ISSN : 1301-5680
e-ISSN : 2149-8156
Turkish Journal of Thoracic and Cardiovascular Surgery     
Endoscopic saphenous vein harvesting: results of our initial experience
Muhammed Tamim, Aly Al-Sanei, Emad Bukhari, Charles Canver
Department of Cardiovascular Surgery, King Faisal Heart Institute, Riyadh, Kingdom of Saudi Arabia
Background: Traditional open surgical vein harvesting during coronary artery bypass grafting (CABG) is associated with considerable postoperative problems including discomfort, swelling, skin discoloration, wound drainage, superficial wound infections, and scarring. Minimally invasive endoscopic vein harvesting (EVH) technique has been widely accepted by surgeons and patients worldwide. The aim of this study was to review our initial experience with EVH in patients undergoing CABG at our center.
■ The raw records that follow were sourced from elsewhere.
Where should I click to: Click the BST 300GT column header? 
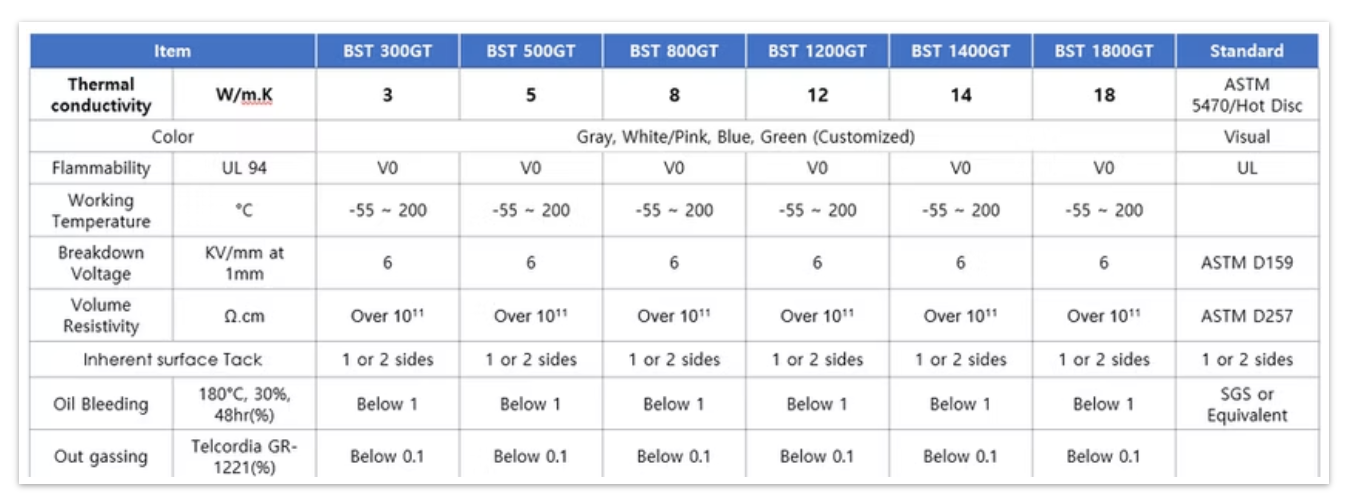[x=388, y=51]
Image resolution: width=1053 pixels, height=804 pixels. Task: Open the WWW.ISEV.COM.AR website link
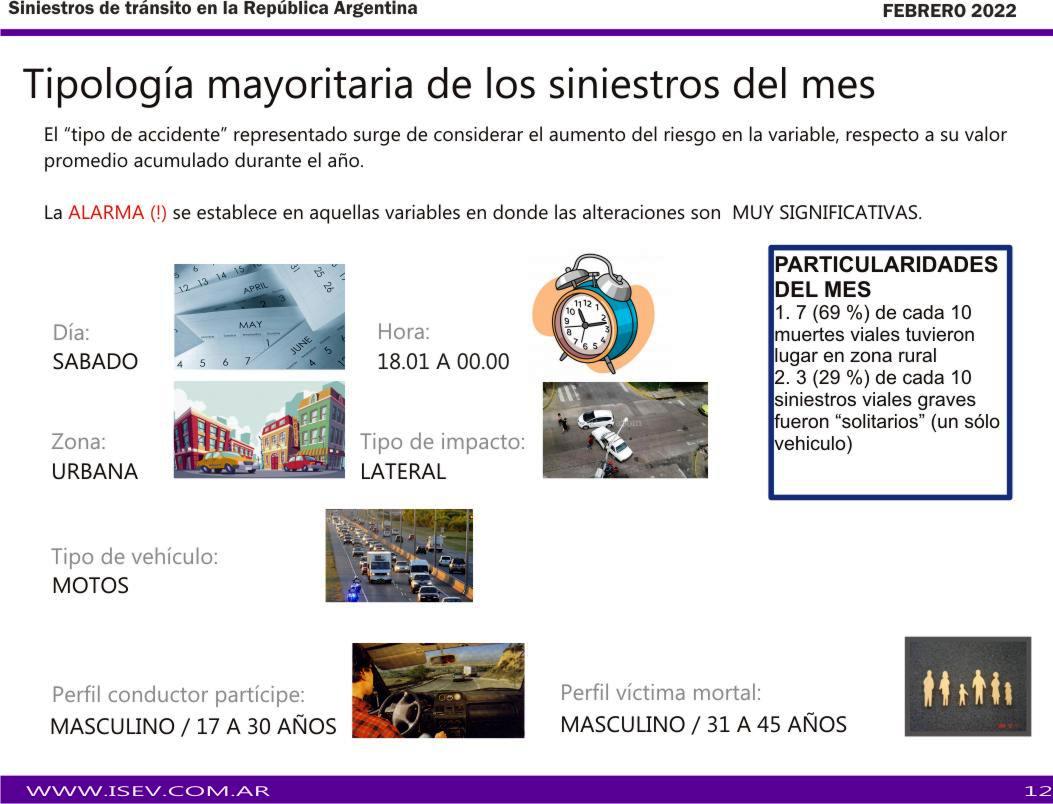148,790

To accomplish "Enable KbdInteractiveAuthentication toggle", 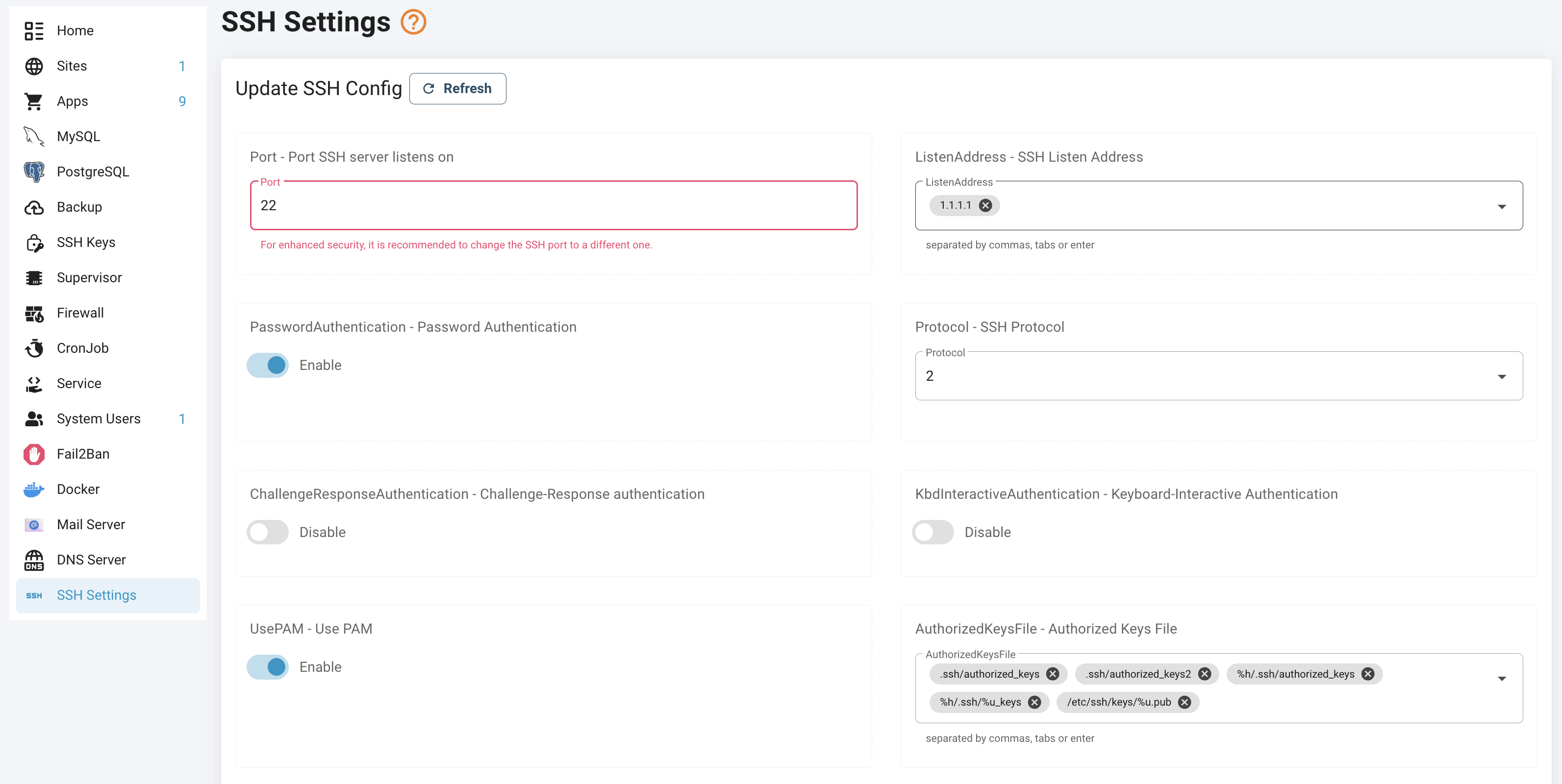I will coord(932,532).
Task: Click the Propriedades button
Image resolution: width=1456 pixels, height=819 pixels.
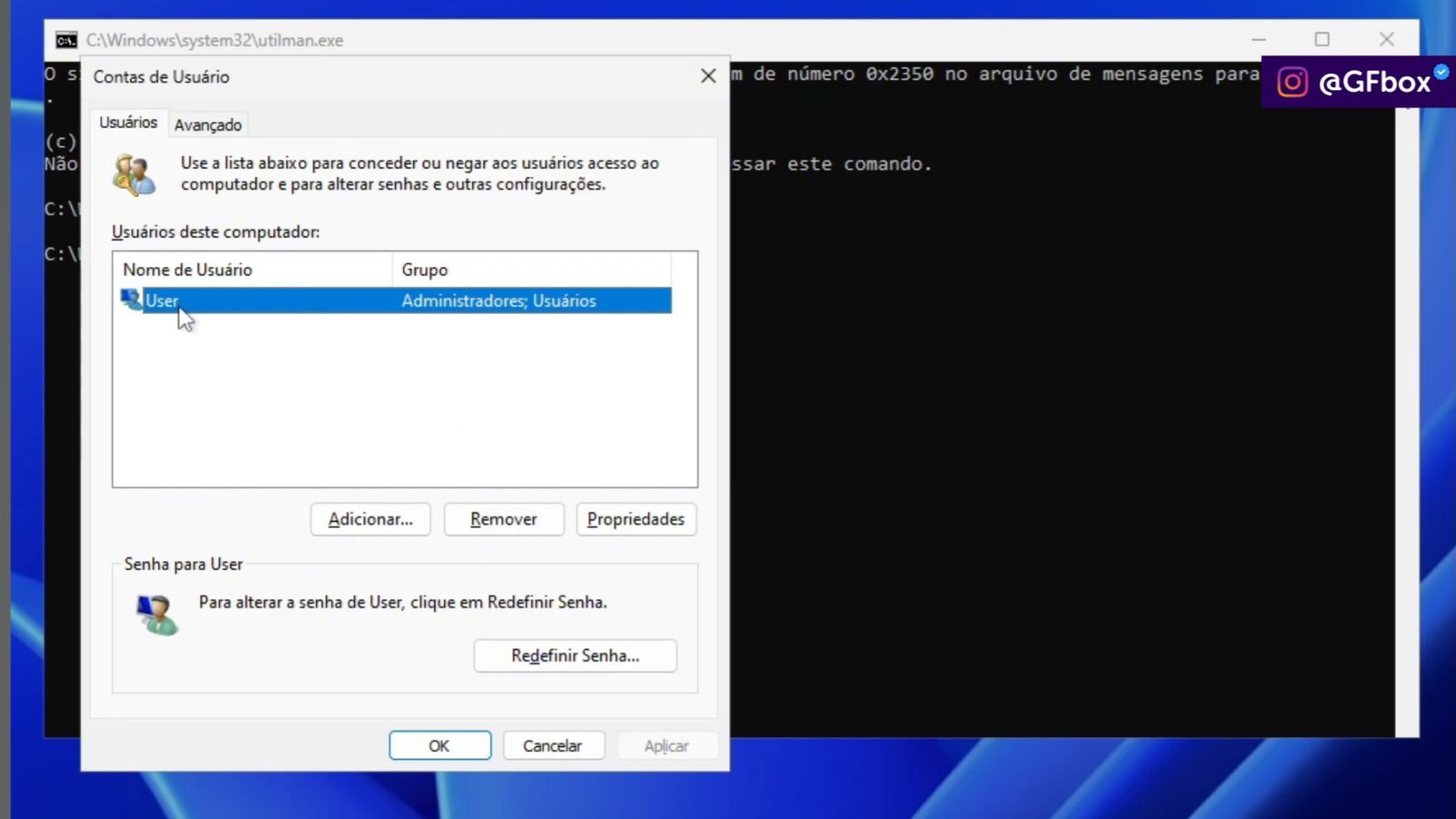Action: (x=636, y=519)
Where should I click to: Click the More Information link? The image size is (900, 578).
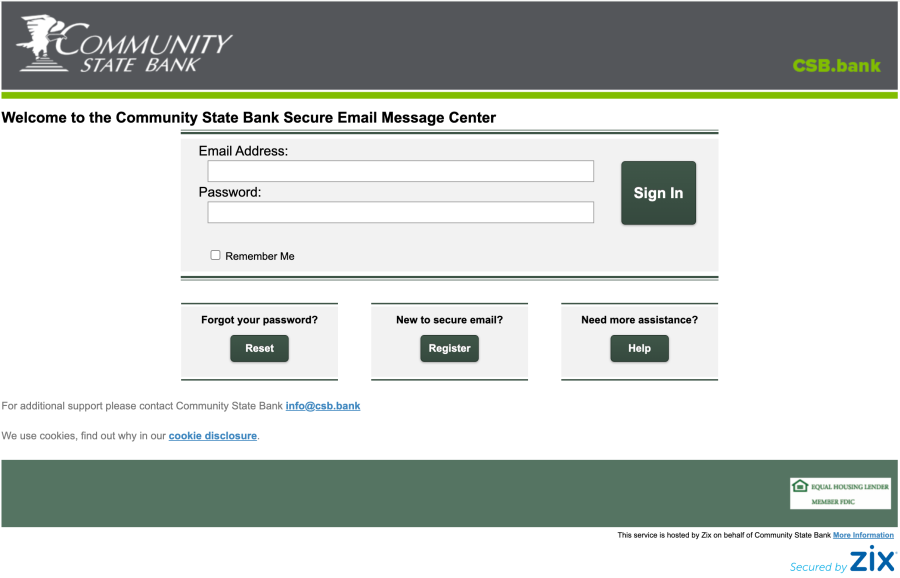point(864,535)
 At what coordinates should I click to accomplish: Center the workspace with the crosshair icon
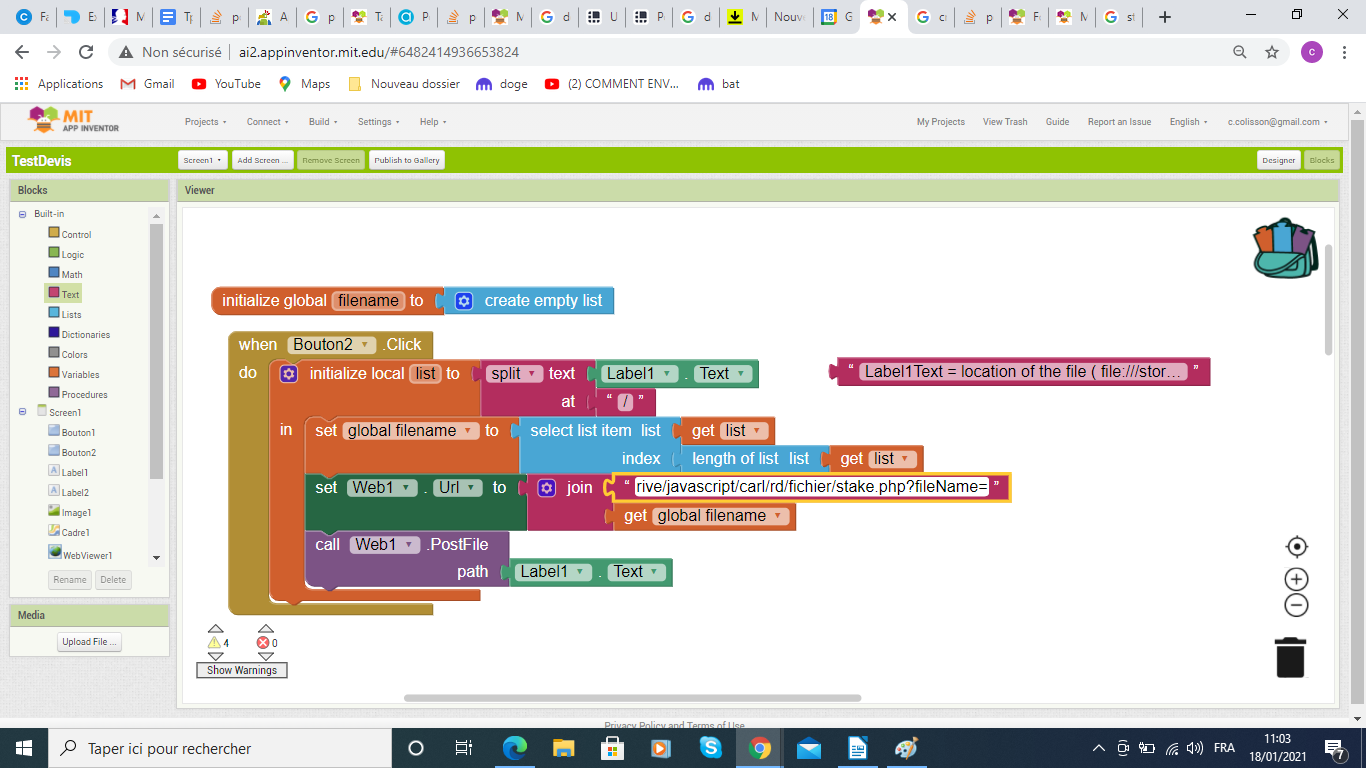1296,546
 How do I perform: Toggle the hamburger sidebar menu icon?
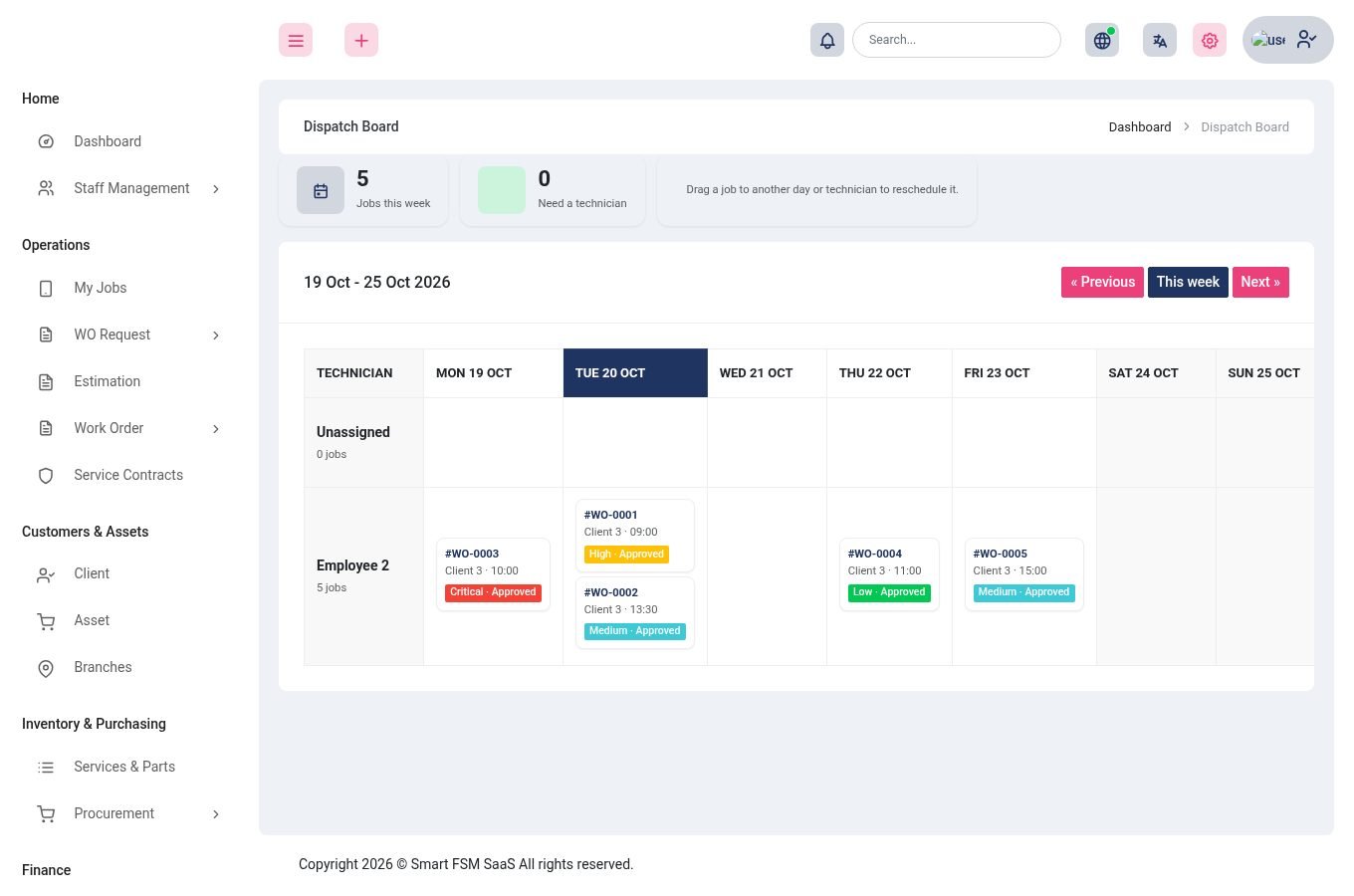click(296, 40)
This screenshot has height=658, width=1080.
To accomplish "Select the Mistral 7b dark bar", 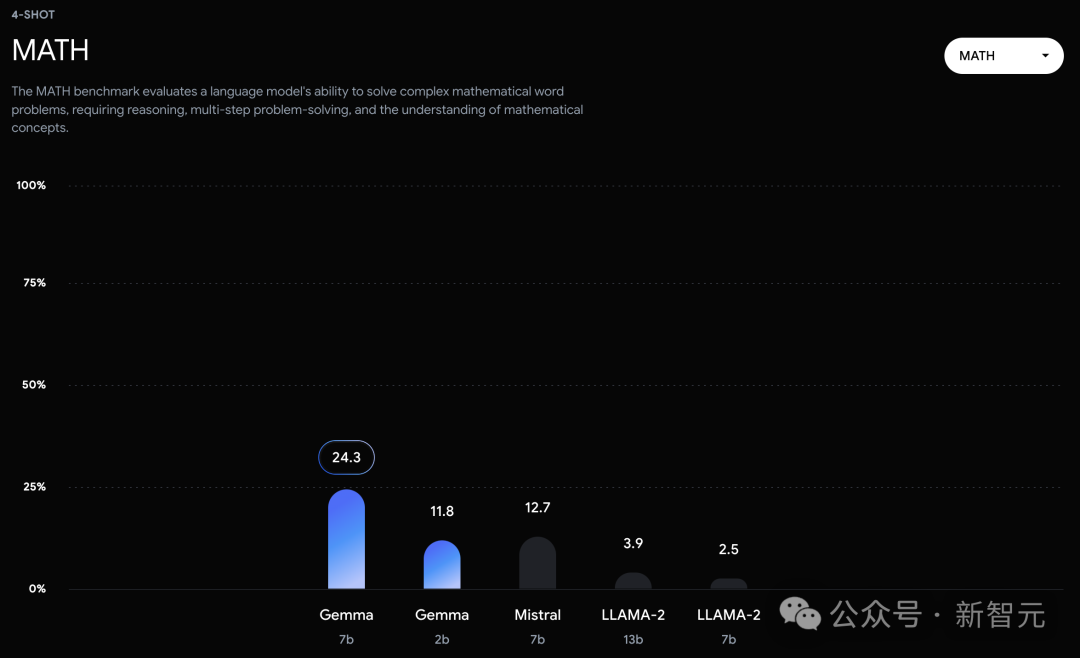I will click(x=537, y=563).
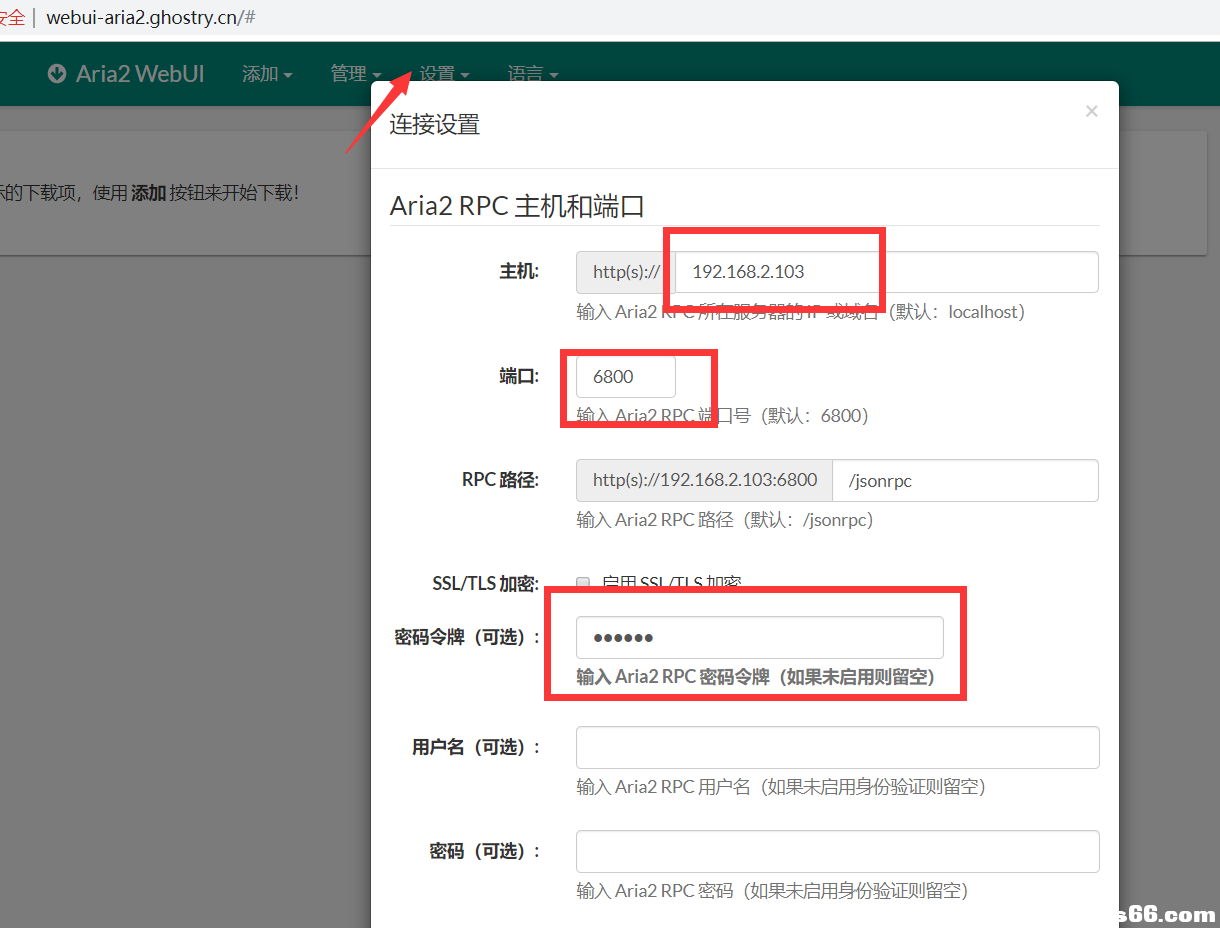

Methods: The study included 32 patients (6 women, 26 men; mean age 62±10 years; range 41-80 years) who underwent isolated CABG between December 2005 and June 2006. A standard 2-cm incision at the medial aspect of the knee was used for EVH. The mean follow-up was 5±3 months.

Results: Two patients required conversion to open technique due to bleeding and were not included in the evaluation. Endoscopic procurement of the saphenous vein was successful in the remaining patients. The mean number of bypass grafts used was 3.6±0.5. The mean length of vein conduit was 45.0±12.6 cm, which was 38.3±5.7 cm in the first 10 patients and 50.1±13 cm in the last 10 patients. The mean length of vertical incision was 4.1±2.0 cm. The overall mean harvesting time was 43.5±9.5 min. Harvesting time gradually decreased over time (from 90 to 25 min). The average time for closing the leg skin incision was 6.6±2.9 min. A drainage catheter was necessary in only two patients. Complications related to EVH were postoperative hematoma in two patients (6.7%) and superficial ecchymosis in one (3.3%). The mean hospital stay was 6.5±0.9 days. No wound infections were seen postoperatively. No early or late deaths occurred. All the patients expressed remarkable satisfaction with regard to mobilization and early healing of leg incisions.

Conclusion: Our initial experience supports the previously shown safety and efficacy of the EVH technique compared to the traditional open technique. High-satisfaction expressed by the patients should encourage the routine use of EVH during CABG.

Keywords : Coronary artery bypass/adverse effects; endoscopy; saphenous vein/transplantation; tissue and organ harvesting.